→ PROVIDED DATA
--- START ---

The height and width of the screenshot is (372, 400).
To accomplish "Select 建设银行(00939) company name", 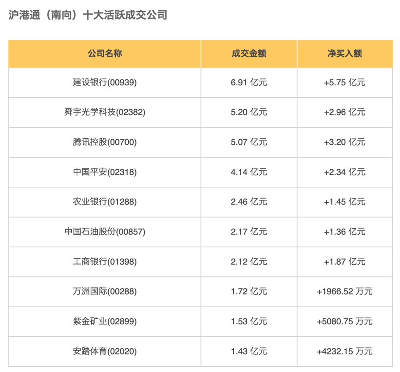I will pyautogui.click(x=105, y=83).
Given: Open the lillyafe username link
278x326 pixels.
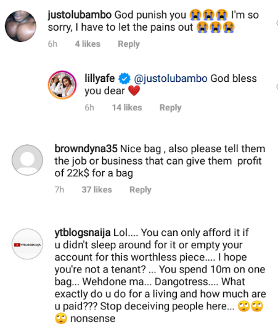Looking at the screenshot, I should [x=100, y=78].
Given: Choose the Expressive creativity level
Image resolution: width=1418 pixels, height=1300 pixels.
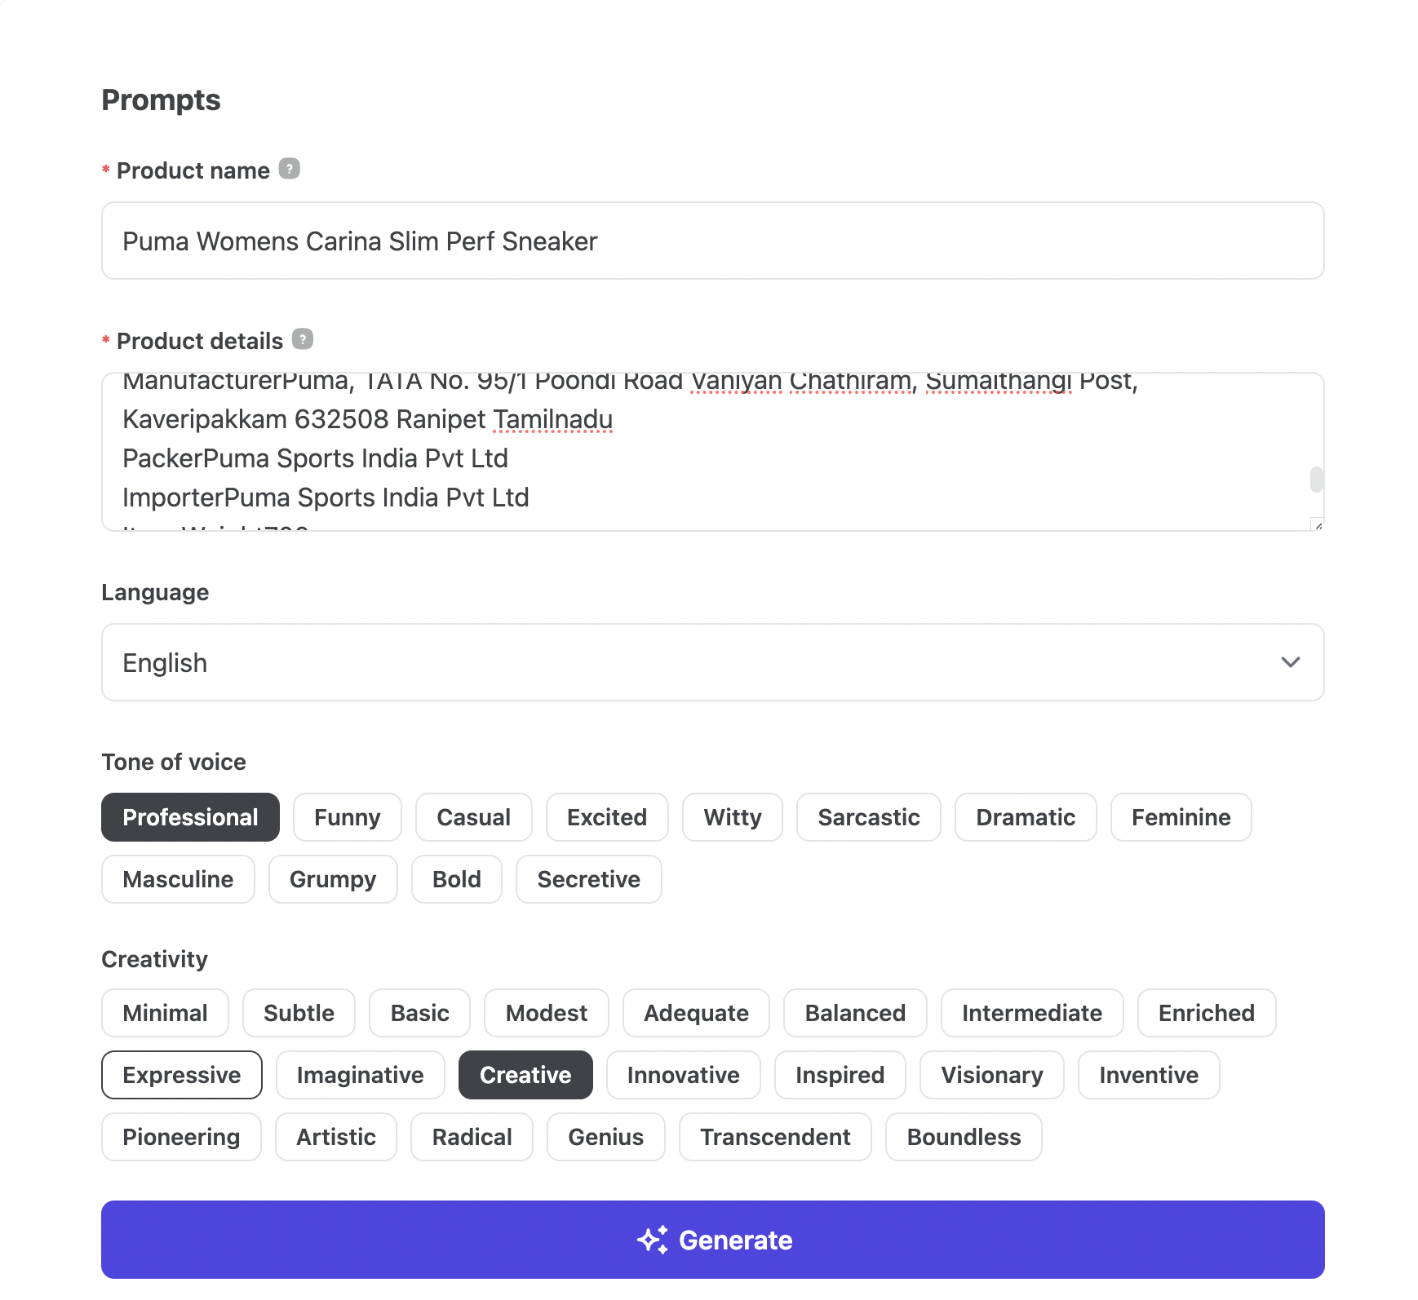Looking at the screenshot, I should click(181, 1075).
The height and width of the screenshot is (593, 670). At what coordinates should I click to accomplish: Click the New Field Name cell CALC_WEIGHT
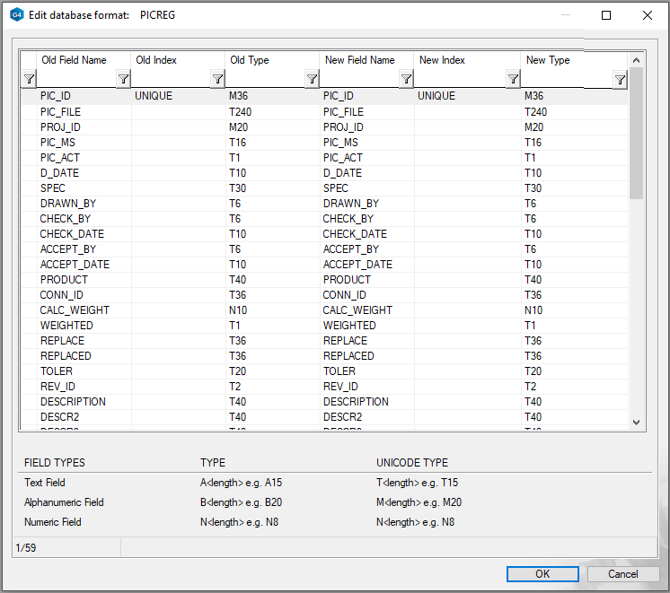357,310
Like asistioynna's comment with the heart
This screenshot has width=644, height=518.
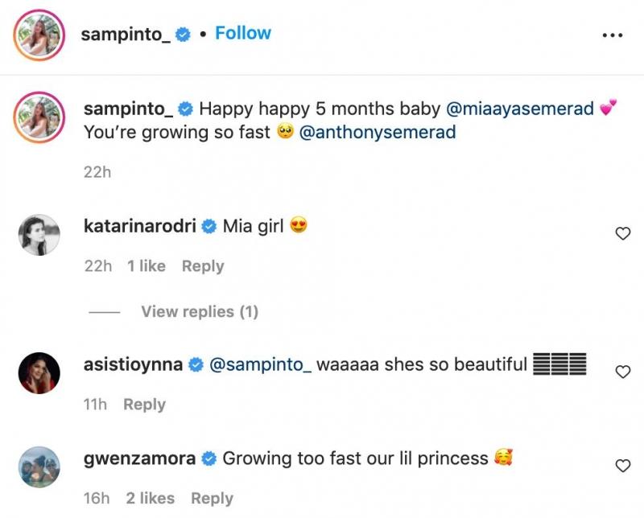point(622,372)
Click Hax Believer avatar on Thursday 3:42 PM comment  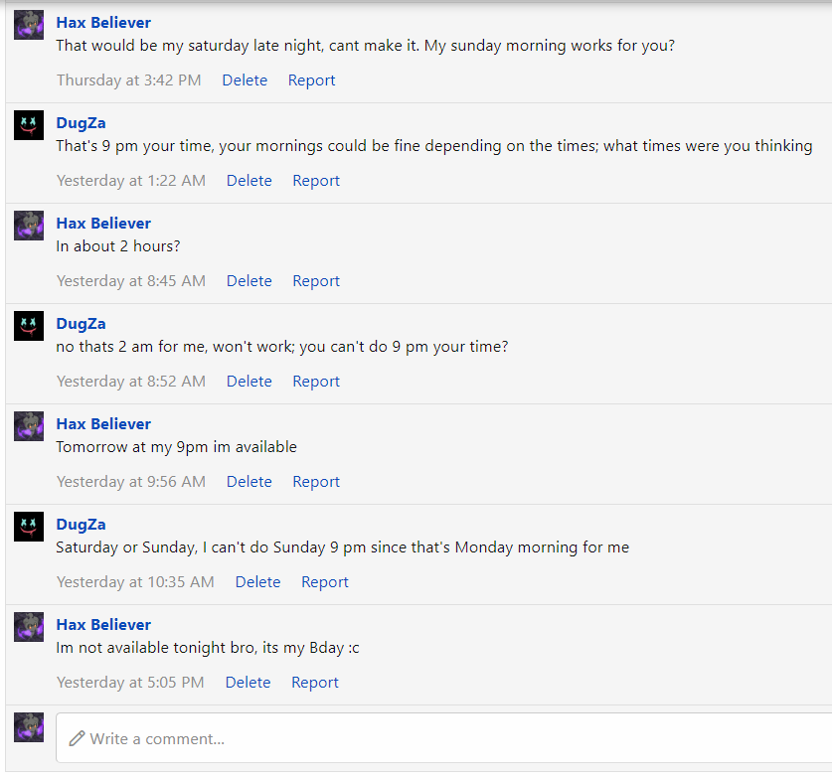[x=29, y=25]
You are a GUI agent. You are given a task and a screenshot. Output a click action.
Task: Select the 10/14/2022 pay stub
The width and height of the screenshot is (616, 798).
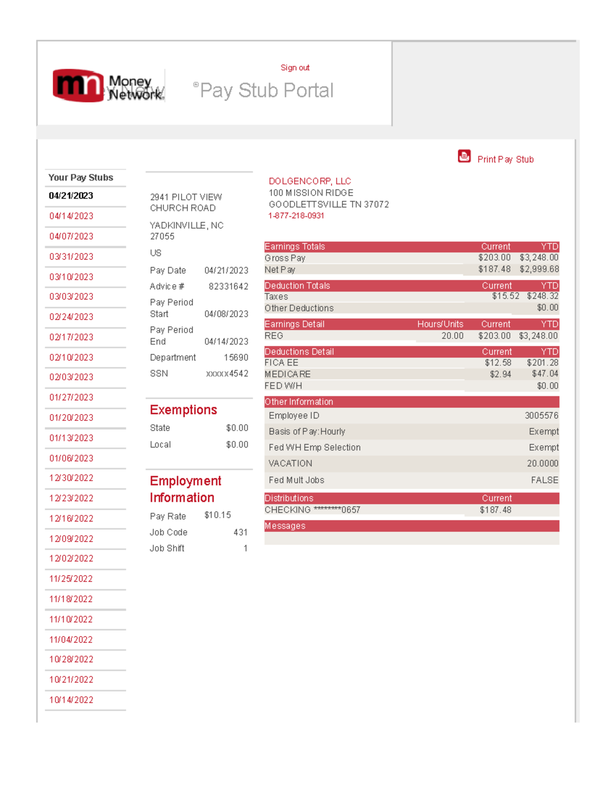pos(71,700)
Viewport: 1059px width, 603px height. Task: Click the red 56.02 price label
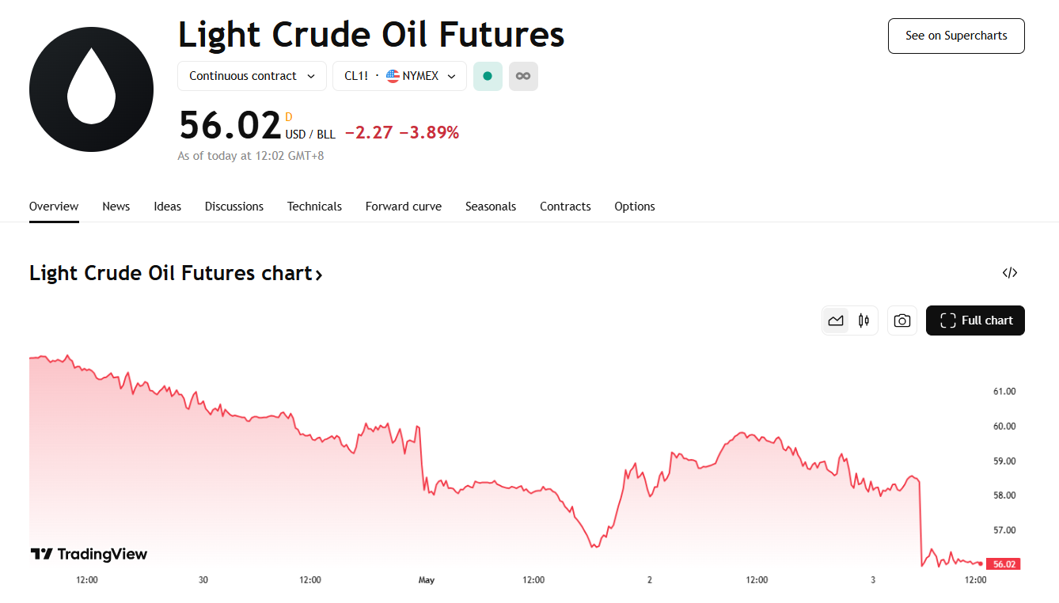pos(1004,564)
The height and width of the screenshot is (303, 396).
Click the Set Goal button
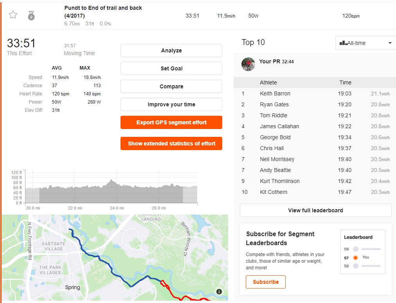pyautogui.click(x=171, y=68)
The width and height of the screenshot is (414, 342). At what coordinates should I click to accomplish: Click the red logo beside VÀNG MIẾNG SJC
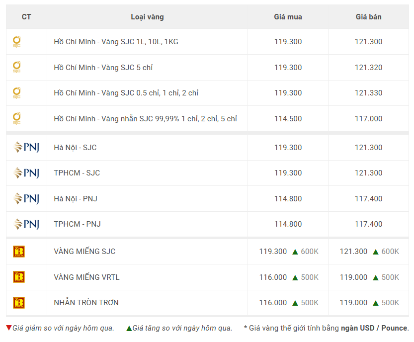tap(19, 252)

--- END ---

In the copy, only the lines from the one holding "Task: Select the 10/14/2022 pay stub" through the end of the listing above should appear, retyped exactly, both ends included, with no pictures.

Task: Select the 10/14/2022 pay stub
The width and height of the screenshot is (616, 798).
pos(71,700)
Viewport: 1059px width, 603px height. Task: Click the red 56.02 price label
pos(1004,564)
The height and width of the screenshot is (303, 396).
Click the Set Goal button
pyautogui.click(x=171, y=68)
The width and height of the screenshot is (414, 342). At what coordinates should I click to accomplish: Click the red logo beside VÀNG MIẾNG SJC
tap(19, 252)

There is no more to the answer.